___ Dataset content

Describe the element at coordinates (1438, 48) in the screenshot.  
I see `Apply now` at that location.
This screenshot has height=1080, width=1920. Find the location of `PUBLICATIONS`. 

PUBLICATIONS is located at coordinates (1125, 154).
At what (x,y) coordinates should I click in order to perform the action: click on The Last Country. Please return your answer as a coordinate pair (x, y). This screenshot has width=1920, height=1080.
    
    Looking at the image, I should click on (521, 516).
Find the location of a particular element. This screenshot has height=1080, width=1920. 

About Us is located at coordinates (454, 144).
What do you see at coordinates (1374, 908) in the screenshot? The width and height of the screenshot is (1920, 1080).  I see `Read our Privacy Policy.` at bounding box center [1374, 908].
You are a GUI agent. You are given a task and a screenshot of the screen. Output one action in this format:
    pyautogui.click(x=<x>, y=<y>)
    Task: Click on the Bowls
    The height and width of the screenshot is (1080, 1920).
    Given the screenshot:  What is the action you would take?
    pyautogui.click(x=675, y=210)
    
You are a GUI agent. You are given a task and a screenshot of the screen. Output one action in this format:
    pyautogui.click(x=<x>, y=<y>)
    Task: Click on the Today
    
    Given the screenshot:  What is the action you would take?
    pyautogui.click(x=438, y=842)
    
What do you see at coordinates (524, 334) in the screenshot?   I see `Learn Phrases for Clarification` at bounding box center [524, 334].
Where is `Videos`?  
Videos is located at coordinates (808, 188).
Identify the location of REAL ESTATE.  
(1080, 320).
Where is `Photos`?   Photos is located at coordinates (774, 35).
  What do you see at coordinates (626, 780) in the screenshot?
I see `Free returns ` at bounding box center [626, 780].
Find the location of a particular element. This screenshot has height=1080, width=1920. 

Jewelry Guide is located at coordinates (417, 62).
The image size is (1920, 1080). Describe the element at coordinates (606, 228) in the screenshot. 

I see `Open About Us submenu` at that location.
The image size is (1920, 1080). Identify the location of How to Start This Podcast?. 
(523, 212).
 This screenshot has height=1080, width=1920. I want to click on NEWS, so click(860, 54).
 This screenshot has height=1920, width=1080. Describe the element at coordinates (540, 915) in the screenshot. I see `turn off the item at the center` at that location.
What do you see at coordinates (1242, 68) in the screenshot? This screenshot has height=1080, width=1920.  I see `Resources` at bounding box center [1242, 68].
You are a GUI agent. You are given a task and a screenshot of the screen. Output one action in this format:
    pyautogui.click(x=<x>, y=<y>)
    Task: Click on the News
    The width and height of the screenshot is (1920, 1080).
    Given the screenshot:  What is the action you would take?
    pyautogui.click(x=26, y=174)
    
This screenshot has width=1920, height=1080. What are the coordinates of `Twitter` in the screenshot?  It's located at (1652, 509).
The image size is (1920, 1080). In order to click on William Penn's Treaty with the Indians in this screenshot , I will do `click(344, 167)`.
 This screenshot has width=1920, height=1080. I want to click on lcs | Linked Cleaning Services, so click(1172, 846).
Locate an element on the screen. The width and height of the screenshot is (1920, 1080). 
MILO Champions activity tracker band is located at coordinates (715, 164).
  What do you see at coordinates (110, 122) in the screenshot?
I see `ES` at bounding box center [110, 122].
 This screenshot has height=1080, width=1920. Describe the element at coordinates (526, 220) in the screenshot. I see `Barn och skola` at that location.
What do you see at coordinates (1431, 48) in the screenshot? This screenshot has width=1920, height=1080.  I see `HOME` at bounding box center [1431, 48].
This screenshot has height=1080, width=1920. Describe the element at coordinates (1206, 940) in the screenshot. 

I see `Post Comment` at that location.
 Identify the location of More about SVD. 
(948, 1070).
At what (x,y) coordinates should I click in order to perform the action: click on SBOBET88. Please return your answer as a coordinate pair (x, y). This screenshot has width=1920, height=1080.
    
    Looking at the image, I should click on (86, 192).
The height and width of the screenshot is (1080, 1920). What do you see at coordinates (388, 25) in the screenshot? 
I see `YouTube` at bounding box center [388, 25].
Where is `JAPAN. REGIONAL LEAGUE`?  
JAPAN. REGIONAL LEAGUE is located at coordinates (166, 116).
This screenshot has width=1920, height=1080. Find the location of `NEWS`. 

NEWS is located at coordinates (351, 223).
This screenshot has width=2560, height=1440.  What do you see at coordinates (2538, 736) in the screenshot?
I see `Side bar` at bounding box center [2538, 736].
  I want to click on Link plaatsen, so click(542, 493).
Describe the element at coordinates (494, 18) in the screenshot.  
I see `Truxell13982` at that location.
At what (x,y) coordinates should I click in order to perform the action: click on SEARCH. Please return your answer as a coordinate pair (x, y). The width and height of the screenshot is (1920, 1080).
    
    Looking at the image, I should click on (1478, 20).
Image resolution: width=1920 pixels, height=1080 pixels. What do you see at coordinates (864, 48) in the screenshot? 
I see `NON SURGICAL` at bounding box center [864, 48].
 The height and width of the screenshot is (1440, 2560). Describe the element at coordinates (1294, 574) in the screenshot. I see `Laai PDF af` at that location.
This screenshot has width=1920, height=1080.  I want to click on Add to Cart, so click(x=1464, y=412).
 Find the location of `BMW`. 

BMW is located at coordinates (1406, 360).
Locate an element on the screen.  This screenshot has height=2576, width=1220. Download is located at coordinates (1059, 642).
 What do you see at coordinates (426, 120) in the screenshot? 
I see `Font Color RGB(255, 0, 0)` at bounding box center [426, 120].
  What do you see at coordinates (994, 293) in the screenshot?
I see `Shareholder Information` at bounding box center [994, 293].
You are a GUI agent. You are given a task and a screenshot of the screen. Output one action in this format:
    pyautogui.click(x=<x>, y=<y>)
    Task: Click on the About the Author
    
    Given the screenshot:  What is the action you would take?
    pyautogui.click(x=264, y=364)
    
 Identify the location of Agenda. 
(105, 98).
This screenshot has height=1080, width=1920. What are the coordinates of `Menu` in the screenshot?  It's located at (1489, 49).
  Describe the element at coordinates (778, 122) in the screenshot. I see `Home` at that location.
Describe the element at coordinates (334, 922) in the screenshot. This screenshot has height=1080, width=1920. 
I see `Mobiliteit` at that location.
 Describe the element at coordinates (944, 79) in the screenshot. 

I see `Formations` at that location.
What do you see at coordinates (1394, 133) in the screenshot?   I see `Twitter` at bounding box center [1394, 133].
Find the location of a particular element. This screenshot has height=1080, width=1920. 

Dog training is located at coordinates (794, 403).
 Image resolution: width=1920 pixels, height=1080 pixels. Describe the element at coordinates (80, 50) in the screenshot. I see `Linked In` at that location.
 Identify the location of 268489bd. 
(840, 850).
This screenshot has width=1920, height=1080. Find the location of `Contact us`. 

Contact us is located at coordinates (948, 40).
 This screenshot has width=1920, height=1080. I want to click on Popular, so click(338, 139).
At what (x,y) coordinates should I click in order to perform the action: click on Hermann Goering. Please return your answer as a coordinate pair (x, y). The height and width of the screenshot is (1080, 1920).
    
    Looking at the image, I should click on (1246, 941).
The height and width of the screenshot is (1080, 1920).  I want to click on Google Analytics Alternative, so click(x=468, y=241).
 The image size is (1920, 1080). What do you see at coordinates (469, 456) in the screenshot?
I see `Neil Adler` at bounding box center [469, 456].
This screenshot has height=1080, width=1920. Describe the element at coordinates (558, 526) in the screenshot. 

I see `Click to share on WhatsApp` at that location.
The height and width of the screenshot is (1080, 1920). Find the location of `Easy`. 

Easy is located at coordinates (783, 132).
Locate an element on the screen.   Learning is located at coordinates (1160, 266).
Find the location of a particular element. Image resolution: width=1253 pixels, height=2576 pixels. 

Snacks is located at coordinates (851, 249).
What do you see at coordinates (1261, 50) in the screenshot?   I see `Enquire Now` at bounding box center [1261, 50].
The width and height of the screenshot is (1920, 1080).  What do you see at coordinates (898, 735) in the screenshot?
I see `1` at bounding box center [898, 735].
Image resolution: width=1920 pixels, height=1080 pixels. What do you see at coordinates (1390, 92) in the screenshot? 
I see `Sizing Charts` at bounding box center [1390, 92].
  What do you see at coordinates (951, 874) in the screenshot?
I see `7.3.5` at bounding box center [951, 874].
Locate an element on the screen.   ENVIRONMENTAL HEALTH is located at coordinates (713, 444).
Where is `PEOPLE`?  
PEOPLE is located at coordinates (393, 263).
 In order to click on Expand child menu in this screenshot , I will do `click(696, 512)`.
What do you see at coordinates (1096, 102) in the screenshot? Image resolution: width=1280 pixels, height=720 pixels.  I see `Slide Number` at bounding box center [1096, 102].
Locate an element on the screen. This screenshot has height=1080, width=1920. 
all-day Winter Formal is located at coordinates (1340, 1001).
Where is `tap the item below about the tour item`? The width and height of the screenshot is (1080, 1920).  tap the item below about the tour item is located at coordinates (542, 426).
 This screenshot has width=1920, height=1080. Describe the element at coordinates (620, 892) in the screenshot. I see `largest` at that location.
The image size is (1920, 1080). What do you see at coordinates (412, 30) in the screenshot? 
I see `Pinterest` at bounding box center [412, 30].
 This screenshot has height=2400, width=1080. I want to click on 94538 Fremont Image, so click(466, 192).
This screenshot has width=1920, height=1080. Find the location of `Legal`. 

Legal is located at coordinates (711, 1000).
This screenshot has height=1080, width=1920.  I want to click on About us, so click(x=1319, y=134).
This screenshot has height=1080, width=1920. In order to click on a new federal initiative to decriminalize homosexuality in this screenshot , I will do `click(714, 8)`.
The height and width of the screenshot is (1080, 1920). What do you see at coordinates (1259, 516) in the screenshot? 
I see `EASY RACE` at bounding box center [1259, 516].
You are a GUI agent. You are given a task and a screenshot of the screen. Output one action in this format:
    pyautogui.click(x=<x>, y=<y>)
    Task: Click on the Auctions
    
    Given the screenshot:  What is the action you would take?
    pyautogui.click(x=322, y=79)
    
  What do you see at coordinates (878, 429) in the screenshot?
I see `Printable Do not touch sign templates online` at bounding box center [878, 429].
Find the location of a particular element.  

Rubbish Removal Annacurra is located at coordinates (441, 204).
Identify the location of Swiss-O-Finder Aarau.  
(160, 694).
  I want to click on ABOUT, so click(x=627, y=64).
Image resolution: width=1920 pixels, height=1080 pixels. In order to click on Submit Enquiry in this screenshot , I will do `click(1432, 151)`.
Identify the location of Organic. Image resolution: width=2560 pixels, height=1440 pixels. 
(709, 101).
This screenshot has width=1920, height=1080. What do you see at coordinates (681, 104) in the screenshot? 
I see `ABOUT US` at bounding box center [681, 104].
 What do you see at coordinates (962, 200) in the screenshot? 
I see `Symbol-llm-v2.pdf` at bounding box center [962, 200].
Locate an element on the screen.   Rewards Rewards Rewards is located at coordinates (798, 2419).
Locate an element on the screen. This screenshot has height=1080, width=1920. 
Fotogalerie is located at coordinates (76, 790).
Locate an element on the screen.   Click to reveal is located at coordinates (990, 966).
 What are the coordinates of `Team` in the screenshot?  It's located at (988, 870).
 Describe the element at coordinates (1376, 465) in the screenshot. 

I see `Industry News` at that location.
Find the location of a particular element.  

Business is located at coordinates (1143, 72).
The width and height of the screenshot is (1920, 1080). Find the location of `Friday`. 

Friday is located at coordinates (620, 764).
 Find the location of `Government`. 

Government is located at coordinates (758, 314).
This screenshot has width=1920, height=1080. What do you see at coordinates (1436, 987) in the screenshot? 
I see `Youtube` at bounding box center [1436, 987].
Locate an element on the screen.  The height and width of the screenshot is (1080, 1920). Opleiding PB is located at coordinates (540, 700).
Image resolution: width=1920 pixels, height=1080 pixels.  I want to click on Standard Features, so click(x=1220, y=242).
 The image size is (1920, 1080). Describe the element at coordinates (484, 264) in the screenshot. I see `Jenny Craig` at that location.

______

=== What to do ===
Turn everything above, from the line containing "This screenshot has height=1080, width=1920. What" down to the line containing "Describe the element at coordinates (778, 122)", into a Markdown table with the columns Row and Text. Number each row and leave out blank lines.

=== Correct result ===
| Row | Text |
|---|---|
| 1 | This screenshot has height=1080, width=1920. What are the coordinates of `Menu` in the screenshot?  It's located at (1489, 49). |
| 2 |   Describe the element at coordinates (778, 122) in the screenshot. I see `Home` at that location. |